Dispositivo bloqueado (LDD)

Un dispositivo bloqueado (LDD) es un dispositivo móvil, generalmente un teléfono inteligente, que lo envía un proveedor con la capacidad de aceptar solo la tarjeta SIM que vino originalmente con él.

Los proveedores bloquean los dispositivos antes del envío para maximizar sus ganancias al dificultar que los usuarios cambien de transportista. Por ejemplo, AT&T puede bloquear un teléfono inteligente para que un usuario no pueda cambiar fácilmente a Verizon (o viceversa). Cuando las empresas emiten dispositivos móviles a sus empleados en el modelo de propiedad personal habilitada (COPE) de la empresa, bloquear cada dispositivo puede ayudar a controlar los costos de soporte y administración al desalentar los intercambios de dispositivos no autorizados entre los empleados.
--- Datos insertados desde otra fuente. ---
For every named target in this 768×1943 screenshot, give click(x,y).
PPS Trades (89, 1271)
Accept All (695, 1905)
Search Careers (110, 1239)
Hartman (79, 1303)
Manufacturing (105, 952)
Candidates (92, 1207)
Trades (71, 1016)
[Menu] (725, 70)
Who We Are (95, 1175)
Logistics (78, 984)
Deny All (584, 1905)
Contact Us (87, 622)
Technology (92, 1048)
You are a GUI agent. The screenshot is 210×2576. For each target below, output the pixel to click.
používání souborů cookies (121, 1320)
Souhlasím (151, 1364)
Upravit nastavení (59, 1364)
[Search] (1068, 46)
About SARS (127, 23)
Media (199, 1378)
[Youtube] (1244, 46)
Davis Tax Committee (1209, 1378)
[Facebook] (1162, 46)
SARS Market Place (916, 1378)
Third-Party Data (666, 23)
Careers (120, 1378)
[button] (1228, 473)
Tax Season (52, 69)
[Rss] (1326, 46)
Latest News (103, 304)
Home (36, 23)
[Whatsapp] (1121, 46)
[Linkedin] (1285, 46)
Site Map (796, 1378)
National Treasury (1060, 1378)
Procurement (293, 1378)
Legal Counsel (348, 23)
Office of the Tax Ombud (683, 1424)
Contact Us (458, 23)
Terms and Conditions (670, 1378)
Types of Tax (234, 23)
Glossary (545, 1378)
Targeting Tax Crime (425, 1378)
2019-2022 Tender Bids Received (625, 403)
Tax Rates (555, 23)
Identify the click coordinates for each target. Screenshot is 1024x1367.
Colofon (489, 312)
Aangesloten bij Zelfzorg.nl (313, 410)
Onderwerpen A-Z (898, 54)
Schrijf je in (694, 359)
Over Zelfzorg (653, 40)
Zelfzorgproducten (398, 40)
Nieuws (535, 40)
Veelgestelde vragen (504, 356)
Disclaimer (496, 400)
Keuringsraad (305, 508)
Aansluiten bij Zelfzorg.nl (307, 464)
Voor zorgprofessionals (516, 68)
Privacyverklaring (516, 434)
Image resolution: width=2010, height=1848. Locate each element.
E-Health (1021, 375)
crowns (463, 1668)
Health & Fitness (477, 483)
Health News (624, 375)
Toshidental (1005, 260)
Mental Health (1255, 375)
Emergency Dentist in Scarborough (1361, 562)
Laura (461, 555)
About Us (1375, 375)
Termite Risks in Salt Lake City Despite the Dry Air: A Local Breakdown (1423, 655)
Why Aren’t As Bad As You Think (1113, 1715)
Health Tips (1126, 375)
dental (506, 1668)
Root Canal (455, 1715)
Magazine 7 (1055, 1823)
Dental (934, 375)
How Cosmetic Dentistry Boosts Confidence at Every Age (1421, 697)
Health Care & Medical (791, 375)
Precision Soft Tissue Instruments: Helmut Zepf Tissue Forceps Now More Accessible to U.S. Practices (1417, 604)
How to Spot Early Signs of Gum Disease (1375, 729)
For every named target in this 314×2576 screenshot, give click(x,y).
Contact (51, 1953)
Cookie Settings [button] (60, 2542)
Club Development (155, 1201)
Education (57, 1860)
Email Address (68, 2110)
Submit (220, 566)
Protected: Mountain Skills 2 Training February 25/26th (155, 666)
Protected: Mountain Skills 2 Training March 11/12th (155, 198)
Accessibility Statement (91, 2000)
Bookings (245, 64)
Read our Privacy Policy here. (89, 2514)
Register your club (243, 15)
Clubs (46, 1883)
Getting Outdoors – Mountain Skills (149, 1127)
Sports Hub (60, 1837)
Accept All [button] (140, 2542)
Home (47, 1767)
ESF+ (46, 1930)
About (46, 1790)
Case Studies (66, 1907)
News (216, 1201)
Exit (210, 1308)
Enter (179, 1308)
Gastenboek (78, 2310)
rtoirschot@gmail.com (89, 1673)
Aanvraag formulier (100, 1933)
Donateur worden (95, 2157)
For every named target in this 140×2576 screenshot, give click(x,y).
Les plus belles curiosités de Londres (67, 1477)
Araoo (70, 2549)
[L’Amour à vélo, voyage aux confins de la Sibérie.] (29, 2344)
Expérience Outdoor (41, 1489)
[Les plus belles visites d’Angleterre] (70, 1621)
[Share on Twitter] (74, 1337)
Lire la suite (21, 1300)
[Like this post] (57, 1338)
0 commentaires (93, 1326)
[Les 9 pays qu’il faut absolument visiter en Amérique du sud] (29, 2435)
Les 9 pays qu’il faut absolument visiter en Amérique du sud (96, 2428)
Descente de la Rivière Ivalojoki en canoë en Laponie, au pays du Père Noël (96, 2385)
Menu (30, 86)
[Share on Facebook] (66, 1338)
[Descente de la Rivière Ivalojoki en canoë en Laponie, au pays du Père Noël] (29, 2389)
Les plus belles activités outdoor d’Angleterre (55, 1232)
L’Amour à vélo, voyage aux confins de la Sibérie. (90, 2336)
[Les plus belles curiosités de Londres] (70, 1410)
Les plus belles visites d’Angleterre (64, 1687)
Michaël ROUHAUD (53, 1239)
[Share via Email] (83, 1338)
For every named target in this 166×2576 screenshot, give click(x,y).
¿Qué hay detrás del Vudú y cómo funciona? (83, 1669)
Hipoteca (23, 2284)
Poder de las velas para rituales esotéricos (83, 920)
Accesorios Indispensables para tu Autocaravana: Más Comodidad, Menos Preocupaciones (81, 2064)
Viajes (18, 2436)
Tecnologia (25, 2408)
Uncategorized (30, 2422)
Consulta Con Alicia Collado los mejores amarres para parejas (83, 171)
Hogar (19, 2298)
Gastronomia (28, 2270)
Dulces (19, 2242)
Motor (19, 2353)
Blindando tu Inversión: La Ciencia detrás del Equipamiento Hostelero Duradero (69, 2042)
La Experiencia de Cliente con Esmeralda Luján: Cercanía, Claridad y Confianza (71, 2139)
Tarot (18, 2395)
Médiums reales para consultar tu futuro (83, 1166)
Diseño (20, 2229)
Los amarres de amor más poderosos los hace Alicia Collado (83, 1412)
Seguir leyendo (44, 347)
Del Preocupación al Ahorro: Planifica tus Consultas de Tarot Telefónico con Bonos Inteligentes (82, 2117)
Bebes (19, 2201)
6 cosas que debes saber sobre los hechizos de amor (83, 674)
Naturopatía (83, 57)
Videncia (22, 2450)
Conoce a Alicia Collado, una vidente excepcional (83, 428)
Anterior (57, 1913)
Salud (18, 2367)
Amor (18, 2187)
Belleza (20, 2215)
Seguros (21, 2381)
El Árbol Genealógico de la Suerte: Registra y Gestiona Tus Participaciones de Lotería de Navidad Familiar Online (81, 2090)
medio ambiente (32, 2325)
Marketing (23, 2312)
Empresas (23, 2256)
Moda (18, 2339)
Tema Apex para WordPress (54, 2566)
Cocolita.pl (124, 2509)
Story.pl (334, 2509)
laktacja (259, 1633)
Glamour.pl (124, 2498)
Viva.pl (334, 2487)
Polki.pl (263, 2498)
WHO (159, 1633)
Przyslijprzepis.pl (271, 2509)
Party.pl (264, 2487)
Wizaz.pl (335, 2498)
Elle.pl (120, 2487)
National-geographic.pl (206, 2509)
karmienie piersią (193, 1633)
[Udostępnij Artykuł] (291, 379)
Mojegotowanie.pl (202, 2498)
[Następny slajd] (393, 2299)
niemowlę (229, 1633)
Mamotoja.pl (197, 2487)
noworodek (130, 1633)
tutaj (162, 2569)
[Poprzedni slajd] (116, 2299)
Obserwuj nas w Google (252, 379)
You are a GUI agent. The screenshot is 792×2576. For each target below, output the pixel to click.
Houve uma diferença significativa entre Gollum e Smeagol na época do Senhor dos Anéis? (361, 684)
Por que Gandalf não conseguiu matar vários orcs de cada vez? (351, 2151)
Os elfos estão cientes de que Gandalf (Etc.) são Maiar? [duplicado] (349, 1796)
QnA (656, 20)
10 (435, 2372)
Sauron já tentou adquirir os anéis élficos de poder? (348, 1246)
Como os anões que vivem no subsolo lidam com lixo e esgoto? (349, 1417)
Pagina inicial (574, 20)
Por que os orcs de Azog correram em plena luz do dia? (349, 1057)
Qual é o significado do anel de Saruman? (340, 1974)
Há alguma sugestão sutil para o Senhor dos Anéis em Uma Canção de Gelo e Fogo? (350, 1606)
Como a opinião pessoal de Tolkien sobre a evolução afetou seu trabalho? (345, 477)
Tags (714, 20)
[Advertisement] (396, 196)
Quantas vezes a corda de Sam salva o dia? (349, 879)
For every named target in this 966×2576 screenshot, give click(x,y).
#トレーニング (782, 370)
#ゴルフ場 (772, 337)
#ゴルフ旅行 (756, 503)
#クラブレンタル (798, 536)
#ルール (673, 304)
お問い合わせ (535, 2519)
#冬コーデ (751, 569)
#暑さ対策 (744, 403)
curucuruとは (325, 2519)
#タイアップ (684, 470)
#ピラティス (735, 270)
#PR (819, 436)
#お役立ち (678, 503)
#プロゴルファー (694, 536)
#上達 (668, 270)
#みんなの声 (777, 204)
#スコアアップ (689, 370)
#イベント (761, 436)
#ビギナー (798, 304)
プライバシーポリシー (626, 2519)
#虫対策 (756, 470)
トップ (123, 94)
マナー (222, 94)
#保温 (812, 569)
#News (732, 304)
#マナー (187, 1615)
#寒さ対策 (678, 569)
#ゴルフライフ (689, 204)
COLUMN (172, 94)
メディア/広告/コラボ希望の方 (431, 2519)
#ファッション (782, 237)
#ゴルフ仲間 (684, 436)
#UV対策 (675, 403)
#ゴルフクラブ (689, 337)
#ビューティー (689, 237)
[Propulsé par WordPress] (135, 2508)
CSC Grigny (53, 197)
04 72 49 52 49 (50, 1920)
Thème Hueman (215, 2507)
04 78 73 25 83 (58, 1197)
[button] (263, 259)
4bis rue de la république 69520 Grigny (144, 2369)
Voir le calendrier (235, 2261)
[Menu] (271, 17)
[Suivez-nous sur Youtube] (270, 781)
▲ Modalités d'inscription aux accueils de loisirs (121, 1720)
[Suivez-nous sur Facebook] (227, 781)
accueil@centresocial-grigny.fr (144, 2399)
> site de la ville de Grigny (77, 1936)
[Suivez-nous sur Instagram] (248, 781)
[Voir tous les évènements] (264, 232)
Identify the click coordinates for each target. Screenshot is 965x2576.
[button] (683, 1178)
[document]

Algunas personas intentan desbloquear sus teléfonos inteligentes para poder aceptar tarjetas SIM que no sean las originales. Los defensores de la práctica argumentan que los consumidores deberían tener la libertad de cambiar de operador cuando expira un contrato de suscripción sin tener que descartar el hardware que compraron directamente. Sin embargo, el desbloqueo de teléfonos inteligentes fue declarado ilegal en los Estados Unidos en enero de 2013, anulando una decisión anterior de la Oficina de Derechos de Autor. La ley se aplica a todos los dispositivos comprados a partir del 28 de octubre de 2012.

El desbloqueo de dispositivos difiere del jailbreak, que implica eliminar ciertas restricciones del fabricante o del operador de un dispositivo, como ejecutar un ataque de escalada de privilegios para alterar el sistema operativo (sistema operativo) del fabricante mediante la instalación de un kernel personalizado.